New Orleans property tax hike sails through committee

Advocate photo by MICHELLE MILLHOLLON -- State Rep. Walt Leger III, R-New Orleans, turns around to talk about his property tax proposal while waiting to present the bill Thursday at the State Capitol. Show caption
Advocate photo by MICHELLE MILLHOLLON -- State Rep. Walt Leger III, R-New Orleans, turns around to talk about his property tax proposal while waiting to present the bill Thursday at the State Capitol.

Two pieces of New Orleans Mayor Mitch Landrieu’s legislative package zipped through a House committee Thursday during a low-key day at the State Capitol.

The measures pushed by the mayor take different approaches to beefing up police protection in the Crescent City.

One is a property tax hike. The other decreases police officers’ workload by freeing them from chasing litter bugs.

The House Committee on Municipal, Parochial and Cultural Affairs quickly advanced both bills without objection.

The proposals go to the full House for debate.

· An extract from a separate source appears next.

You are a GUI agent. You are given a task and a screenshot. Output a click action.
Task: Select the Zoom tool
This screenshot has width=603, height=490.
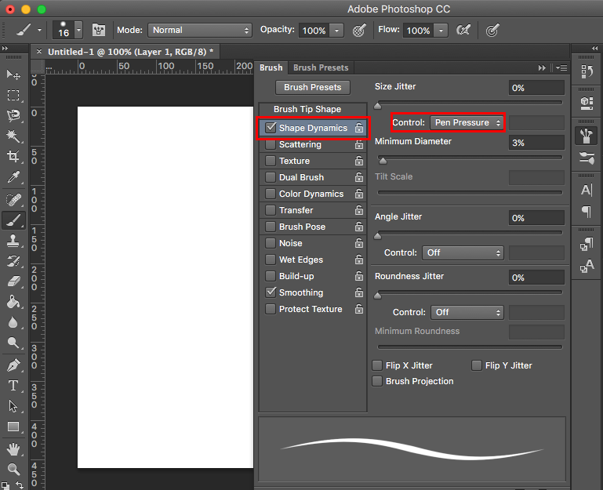pos(13,470)
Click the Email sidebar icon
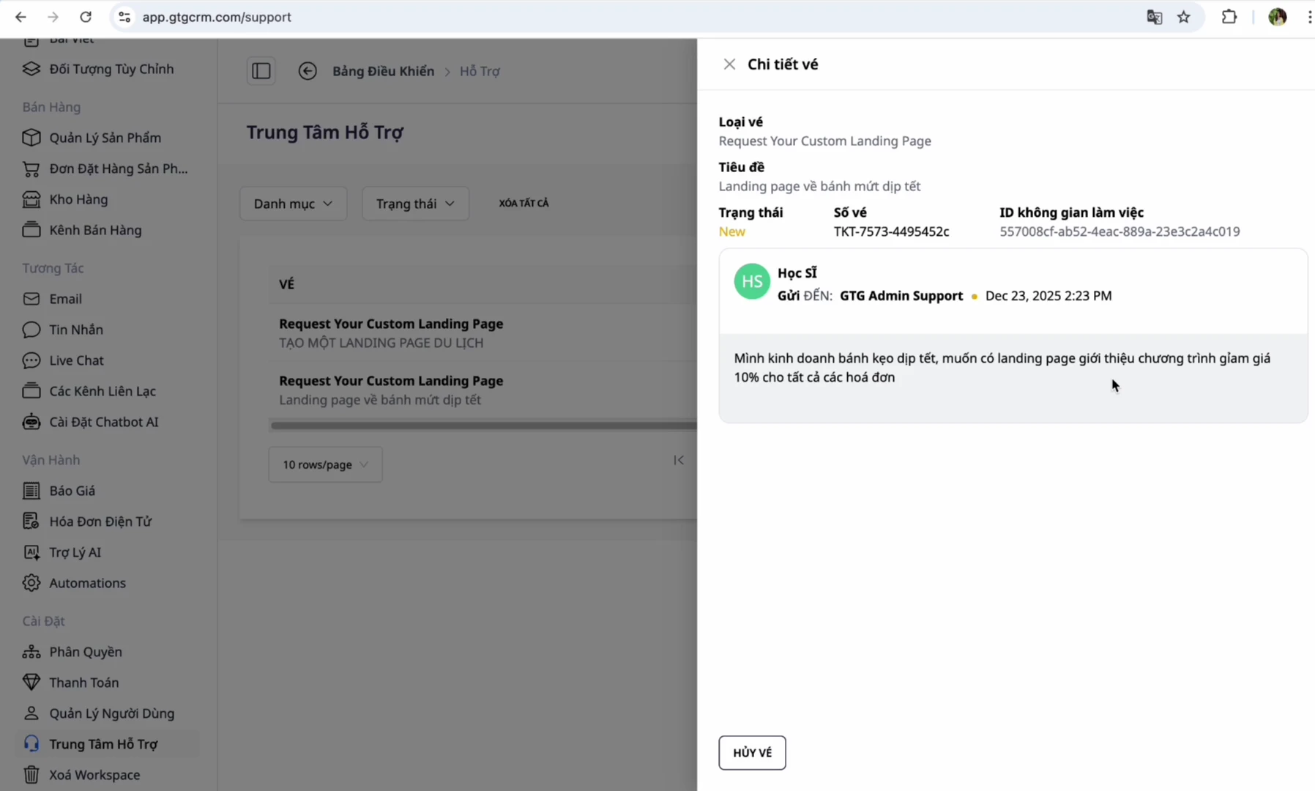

State Rep. Walt Leger III spent more time waiting for the committee meeting to start than he did explaining House Bill 111 to legislators. HB111 is a proposed constitutional amendment to increase special ad valorem taxes in Orleans Parish. The rate for police protection would jump from 5 mills to 6 mills. The separate rate for fire protection also would increase from 5 mills to 6 mills.

A similar proposal died last year in the Legislature.

The increases — which, combined, amount to an extra $30 a year in taxes on a $200,000 house — are expected to generate $5.6 million for the city of New Orleans next year. By the 2018-2019 budget year, the hikes would generate $6.2 million annually for the city.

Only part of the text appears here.